→ **Material for this exercise**
______________________________

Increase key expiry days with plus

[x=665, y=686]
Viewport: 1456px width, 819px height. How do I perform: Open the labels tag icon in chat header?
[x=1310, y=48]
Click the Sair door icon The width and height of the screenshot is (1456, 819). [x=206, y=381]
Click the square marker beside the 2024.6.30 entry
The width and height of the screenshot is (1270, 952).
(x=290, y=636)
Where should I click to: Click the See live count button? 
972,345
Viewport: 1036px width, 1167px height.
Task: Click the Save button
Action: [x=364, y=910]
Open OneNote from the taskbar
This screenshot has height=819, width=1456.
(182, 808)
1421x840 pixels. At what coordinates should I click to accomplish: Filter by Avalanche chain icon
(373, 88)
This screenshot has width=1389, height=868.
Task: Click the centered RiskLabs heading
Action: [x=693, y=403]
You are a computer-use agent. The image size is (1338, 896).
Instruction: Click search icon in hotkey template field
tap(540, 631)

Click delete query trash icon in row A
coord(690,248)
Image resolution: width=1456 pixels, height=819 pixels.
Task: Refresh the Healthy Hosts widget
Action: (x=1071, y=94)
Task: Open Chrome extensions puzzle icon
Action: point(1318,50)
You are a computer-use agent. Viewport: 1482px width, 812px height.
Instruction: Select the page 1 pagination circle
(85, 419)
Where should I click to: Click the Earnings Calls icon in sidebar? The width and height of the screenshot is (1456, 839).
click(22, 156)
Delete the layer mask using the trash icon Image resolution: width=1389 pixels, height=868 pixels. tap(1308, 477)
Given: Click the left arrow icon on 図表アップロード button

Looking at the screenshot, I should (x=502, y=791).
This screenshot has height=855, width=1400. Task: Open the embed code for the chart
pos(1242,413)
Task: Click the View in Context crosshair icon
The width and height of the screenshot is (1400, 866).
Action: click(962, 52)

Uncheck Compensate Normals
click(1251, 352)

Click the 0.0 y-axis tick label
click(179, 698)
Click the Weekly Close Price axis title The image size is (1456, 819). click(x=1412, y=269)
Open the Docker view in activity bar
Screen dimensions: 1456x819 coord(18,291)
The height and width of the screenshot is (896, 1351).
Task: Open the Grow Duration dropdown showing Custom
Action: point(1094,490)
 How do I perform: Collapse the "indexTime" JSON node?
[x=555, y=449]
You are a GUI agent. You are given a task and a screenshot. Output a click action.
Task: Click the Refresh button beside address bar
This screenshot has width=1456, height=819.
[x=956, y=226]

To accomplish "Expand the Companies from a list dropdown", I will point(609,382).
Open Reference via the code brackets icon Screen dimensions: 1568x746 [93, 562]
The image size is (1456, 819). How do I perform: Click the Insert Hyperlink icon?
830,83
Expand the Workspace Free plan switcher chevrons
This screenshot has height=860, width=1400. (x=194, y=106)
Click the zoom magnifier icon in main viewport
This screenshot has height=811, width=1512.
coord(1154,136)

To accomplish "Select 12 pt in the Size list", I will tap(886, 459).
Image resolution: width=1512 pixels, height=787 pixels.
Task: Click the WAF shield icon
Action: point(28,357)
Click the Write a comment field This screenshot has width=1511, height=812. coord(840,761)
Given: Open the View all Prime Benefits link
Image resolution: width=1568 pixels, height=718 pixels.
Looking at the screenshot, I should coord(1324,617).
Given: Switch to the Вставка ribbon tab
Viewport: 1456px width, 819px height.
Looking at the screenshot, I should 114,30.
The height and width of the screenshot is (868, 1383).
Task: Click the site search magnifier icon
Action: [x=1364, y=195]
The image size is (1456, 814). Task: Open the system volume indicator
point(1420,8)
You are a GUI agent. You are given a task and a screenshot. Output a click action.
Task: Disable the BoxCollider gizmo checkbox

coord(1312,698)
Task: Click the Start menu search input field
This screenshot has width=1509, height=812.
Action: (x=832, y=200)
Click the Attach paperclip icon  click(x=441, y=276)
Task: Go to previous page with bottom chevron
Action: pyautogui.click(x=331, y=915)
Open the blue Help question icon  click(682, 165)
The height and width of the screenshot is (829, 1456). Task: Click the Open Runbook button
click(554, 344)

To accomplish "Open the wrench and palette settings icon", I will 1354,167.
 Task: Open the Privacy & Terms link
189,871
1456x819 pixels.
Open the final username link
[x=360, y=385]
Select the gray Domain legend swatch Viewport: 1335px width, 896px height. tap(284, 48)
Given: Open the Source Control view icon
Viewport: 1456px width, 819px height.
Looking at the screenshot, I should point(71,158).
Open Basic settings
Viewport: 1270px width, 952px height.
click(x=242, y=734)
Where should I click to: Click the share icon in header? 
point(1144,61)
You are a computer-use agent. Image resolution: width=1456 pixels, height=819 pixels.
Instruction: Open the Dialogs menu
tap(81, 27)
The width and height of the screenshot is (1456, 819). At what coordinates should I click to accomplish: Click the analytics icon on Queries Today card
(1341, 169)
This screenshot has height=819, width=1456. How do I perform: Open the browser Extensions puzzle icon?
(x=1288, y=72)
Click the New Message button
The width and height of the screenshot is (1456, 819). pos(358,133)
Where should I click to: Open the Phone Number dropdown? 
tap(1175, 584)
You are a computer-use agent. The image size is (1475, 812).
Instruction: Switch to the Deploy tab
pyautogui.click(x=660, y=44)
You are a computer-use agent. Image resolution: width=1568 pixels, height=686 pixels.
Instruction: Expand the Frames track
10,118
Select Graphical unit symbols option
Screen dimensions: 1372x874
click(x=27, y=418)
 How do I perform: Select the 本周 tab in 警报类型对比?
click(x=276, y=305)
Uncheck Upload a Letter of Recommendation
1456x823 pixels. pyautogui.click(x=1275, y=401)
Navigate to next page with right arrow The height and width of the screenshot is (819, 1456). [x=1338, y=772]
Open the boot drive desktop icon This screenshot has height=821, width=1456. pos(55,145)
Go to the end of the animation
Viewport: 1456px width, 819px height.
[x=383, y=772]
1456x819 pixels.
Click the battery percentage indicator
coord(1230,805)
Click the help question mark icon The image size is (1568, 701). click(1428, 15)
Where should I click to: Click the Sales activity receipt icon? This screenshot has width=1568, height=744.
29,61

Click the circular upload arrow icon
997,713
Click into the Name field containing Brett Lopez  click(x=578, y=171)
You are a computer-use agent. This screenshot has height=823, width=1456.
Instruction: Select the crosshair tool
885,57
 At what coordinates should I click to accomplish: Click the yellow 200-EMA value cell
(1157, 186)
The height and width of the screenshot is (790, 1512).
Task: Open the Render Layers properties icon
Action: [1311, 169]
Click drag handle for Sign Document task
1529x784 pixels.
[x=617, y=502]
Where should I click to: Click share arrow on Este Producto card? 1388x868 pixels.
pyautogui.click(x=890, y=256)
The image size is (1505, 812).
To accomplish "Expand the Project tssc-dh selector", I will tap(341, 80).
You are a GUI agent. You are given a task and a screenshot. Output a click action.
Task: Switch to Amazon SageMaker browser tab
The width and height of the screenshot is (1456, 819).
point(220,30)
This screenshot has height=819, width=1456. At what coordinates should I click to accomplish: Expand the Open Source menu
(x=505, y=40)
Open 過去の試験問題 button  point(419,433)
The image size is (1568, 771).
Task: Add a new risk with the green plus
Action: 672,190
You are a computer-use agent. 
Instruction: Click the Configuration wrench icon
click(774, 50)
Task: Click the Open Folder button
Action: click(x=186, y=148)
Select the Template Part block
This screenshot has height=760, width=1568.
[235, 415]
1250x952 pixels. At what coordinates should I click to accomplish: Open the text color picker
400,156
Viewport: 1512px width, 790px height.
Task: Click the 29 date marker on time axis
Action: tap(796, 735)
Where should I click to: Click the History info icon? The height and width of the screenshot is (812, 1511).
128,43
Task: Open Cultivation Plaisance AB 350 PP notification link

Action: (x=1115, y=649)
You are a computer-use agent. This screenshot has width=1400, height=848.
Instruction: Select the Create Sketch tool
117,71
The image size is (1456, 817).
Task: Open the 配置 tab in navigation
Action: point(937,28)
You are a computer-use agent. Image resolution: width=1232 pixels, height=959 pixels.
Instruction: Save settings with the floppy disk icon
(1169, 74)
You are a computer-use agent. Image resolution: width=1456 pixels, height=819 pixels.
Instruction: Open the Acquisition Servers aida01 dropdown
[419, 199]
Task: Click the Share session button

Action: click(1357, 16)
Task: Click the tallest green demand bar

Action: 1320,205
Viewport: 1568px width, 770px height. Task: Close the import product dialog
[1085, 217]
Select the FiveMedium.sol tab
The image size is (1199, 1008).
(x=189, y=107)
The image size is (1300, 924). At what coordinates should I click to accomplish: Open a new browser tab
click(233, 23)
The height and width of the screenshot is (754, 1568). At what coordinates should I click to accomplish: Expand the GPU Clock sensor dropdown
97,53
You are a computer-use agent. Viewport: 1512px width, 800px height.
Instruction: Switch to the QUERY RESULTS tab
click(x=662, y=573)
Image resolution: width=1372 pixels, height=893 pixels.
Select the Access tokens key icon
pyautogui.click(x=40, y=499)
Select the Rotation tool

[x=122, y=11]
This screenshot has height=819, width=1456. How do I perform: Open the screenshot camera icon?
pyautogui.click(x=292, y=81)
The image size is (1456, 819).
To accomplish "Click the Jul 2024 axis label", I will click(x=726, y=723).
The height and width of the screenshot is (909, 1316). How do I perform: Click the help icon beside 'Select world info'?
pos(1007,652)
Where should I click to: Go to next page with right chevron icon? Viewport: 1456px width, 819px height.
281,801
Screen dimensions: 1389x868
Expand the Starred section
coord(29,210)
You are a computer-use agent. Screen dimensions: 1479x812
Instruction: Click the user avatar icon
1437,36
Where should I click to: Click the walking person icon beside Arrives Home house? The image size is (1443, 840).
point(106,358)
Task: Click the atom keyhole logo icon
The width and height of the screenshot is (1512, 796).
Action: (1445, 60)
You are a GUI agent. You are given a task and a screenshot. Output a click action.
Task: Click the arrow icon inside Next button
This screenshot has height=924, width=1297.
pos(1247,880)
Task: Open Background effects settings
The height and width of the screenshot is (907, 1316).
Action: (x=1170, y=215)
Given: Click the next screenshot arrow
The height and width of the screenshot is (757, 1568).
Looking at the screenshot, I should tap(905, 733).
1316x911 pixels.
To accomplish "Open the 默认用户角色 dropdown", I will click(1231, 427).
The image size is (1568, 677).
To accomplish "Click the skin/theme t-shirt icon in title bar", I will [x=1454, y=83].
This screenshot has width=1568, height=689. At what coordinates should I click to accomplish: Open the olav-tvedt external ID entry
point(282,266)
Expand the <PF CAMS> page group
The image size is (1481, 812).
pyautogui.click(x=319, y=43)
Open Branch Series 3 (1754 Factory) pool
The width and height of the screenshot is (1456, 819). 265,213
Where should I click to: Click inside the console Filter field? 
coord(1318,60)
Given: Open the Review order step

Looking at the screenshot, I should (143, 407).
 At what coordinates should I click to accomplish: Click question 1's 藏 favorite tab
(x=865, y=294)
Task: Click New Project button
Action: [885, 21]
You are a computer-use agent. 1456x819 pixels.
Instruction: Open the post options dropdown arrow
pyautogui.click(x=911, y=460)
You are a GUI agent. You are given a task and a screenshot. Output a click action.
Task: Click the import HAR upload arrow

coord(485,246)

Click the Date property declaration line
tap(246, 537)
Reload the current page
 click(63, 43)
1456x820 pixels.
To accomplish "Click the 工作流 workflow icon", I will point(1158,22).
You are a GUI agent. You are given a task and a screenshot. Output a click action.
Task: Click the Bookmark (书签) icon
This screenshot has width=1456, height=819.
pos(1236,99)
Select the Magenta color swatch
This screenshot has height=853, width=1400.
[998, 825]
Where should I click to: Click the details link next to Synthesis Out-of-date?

______________________________

→ **Aim of the task**
What lines in the listing above hold the string "from"? List them.

→ **Answer to this exercise**
Open OneNote from the taskbar
To accomplish "Expand the Companies from a list dropdown", I will point(609,382).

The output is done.